● INSTRUCTIONS TO FOLLOW
Using the listing below, set down each line from the line containing "第四届海峡两岸艺术名家邀请展在台北开幕 (1433, 922)" through the line containing "Donate to the", both ends included, exactly and with nothing added.

● PROVIDED RECORDS
=-=-=
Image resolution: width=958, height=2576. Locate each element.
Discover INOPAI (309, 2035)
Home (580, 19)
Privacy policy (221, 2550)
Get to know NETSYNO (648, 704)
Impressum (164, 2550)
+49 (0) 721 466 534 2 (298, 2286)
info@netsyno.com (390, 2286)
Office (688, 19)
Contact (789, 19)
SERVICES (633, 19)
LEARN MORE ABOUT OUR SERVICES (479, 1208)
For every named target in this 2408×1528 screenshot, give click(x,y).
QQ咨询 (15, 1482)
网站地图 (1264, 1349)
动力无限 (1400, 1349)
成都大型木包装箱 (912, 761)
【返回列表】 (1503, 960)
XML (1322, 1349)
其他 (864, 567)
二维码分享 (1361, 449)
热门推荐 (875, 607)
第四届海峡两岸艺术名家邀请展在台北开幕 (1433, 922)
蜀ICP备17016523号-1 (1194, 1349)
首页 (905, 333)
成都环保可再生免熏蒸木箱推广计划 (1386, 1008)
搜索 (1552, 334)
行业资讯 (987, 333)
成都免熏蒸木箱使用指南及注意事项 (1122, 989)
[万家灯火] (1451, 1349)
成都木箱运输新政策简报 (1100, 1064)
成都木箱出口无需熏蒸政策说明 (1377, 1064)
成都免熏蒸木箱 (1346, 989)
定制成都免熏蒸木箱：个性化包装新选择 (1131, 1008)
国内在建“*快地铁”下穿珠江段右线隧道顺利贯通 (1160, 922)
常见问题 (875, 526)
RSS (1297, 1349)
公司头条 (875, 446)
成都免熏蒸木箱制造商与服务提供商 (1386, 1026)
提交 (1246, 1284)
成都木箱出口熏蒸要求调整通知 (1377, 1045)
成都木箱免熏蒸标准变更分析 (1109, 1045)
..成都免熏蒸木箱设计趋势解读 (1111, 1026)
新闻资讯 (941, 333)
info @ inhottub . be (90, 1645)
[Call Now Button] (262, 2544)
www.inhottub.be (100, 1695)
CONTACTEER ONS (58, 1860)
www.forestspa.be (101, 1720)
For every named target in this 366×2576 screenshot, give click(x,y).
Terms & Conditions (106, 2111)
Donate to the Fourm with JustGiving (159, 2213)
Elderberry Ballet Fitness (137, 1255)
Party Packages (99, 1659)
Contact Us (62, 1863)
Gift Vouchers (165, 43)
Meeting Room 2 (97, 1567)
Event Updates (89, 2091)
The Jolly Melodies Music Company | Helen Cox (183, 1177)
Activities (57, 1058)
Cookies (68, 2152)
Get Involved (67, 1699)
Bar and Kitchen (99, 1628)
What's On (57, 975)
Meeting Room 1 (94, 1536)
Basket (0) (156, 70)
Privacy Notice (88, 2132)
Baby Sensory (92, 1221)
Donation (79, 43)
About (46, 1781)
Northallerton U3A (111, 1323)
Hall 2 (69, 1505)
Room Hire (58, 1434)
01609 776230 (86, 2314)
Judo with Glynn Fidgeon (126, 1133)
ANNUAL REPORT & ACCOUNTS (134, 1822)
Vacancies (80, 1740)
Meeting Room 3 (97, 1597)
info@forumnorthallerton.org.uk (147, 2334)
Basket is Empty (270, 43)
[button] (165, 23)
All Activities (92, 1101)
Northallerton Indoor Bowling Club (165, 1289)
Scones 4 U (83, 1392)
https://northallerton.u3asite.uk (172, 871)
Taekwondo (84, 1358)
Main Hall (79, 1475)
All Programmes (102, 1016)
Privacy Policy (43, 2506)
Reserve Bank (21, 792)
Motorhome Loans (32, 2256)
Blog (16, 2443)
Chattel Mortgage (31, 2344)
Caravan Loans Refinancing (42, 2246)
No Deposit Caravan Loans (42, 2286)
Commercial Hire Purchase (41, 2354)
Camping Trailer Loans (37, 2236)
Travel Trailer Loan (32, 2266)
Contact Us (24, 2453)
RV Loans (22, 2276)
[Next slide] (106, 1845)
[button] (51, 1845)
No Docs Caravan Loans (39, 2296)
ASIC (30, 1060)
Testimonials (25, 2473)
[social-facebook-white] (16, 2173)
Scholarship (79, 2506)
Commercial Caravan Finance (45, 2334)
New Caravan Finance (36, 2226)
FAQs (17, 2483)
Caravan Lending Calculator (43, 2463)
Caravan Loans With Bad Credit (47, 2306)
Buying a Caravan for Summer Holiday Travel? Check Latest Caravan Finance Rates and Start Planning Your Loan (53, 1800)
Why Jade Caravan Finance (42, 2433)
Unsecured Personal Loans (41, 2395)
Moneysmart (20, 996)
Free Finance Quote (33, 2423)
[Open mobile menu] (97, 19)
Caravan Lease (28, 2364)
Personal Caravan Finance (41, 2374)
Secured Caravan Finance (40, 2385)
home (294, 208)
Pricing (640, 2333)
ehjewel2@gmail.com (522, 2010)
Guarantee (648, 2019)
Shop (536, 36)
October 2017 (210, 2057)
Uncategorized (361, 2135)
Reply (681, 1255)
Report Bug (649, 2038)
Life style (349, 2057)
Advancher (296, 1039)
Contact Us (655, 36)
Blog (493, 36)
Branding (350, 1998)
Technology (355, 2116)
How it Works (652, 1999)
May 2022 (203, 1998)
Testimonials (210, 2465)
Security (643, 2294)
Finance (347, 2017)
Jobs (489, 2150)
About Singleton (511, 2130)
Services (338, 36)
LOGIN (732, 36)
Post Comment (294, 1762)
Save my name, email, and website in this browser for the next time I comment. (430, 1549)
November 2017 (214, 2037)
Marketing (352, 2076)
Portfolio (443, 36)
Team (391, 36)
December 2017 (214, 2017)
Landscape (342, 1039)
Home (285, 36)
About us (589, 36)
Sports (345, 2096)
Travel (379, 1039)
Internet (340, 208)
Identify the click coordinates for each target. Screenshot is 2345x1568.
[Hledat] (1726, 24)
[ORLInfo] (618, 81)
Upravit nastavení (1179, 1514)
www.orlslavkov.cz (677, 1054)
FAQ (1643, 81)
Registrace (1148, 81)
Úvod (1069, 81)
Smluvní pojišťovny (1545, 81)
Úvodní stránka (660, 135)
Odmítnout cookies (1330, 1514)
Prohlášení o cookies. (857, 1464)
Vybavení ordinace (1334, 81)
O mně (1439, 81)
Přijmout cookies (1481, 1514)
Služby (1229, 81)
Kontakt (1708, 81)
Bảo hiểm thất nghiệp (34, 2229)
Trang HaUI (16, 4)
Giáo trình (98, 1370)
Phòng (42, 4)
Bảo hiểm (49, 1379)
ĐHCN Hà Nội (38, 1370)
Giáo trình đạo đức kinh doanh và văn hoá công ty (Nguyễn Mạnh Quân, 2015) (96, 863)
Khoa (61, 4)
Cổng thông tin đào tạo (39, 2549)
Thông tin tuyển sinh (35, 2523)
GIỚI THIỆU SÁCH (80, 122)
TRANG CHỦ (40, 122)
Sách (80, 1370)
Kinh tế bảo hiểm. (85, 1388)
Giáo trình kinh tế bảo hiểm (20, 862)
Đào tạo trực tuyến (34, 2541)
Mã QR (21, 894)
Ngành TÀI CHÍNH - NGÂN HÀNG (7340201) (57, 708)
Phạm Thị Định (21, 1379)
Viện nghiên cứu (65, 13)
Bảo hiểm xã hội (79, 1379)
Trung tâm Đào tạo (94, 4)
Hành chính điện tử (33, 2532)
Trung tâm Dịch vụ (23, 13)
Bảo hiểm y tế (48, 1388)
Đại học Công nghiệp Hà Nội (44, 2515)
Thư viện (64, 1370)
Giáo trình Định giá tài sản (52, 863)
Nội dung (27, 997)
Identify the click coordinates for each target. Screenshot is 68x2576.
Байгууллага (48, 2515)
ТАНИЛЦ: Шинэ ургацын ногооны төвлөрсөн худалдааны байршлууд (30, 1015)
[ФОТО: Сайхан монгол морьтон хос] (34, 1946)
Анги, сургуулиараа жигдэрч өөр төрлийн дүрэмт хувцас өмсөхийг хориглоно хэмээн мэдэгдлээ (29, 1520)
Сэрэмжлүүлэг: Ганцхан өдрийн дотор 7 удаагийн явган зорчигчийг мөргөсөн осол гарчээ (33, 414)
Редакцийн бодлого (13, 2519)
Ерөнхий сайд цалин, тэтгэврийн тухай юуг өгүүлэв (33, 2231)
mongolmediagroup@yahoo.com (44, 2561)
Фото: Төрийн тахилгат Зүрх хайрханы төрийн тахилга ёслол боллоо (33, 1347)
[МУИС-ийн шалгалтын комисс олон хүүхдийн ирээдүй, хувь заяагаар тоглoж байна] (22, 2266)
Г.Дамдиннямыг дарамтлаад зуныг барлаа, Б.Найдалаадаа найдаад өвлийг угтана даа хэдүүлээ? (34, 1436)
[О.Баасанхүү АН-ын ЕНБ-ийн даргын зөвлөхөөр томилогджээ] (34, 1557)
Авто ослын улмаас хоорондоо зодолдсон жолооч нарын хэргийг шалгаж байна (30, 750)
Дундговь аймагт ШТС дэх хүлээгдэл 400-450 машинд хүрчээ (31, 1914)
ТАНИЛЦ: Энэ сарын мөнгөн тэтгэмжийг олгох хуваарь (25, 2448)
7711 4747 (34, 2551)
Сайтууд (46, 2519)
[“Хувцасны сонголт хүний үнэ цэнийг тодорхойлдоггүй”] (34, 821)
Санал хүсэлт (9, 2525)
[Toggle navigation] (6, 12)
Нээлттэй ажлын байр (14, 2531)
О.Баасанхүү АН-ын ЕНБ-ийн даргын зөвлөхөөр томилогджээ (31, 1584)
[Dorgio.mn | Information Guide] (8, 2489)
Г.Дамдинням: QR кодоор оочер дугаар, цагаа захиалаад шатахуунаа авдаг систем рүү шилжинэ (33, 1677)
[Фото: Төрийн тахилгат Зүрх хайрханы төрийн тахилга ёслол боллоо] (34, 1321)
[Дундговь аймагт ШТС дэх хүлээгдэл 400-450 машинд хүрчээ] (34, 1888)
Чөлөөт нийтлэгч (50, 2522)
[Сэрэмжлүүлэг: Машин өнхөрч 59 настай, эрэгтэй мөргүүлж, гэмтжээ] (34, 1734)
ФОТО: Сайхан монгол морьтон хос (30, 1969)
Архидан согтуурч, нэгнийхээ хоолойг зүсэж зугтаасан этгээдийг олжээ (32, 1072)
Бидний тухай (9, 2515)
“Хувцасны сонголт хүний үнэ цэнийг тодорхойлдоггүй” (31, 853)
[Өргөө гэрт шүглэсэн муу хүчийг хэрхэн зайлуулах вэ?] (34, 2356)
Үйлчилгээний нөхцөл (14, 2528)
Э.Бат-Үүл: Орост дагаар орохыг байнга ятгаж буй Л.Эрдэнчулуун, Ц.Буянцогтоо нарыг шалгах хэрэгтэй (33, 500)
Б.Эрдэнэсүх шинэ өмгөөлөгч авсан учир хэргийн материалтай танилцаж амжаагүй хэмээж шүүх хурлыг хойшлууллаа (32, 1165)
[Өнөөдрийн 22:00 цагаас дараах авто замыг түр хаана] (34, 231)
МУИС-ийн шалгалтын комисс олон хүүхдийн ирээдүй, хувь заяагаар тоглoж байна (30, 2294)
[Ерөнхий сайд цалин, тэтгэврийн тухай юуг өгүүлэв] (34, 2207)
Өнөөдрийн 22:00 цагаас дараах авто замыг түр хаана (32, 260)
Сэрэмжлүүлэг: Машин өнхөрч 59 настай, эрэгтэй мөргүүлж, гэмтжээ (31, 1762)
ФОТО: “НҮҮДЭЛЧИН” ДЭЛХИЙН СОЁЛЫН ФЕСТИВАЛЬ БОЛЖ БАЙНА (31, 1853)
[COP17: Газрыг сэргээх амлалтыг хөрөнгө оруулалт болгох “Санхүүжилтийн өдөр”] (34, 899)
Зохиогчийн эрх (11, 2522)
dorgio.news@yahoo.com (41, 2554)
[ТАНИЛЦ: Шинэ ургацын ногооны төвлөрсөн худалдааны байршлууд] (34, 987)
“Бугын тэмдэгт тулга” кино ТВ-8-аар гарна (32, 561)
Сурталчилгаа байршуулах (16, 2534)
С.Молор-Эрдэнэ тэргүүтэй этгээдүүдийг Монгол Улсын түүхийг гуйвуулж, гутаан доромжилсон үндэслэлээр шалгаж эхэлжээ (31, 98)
=-=-=
● EXERCISE RESULT
第四届海峡两岸艺术名家邀请展在台北开幕 (1433, 922)
蜀ICP备17016523号-1 (1194, 1349)
首页 (905, 333)
成都环保可再生免熏蒸木箱推广计划 (1386, 1008)
搜索 (1552, 334)
行业资讯 (987, 333)
成都免熏蒸木箱使用指南及注意事项 (1122, 989)
[万家灯火] (1451, 1349)
成都木箱运输新政策简报 (1100, 1064)
成都木箱出口无需熏蒸政策说明 (1377, 1064)
成都免熏蒸木箱 (1346, 989)
定制成都免熏蒸木箱：个性化包装新选择 (1131, 1008)
国内在建“*快地铁”下穿珠江段右线隧道顺利贯通 (1160, 922)
常见问题 (875, 526)
RSS (1297, 1349)
公司头条 (875, 446)
成都免熏蒸木箱制造商与服务提供商 (1386, 1026)
提交 (1246, 1284)
成都木箱出口熏蒸要求调整通知 (1377, 1045)
成都木箱免熏蒸标准变更分析 (1109, 1045)
..成都免熏蒸木箱设计趋势解读 (1111, 1026)
新闻资讯 (941, 333)
info @ inhottub . be (90, 1645)
[Call Now Button] (262, 2544)
www.inhottub.be (100, 1695)
CONTACTEER ONS (58, 1860)
www.forestspa.be (101, 1720)
For every named target in this 366×2576 screenshot, give click(x,y).
Terms & Conditions (106, 2111)
Donate to the Fourm with JustGiving (159, 2213)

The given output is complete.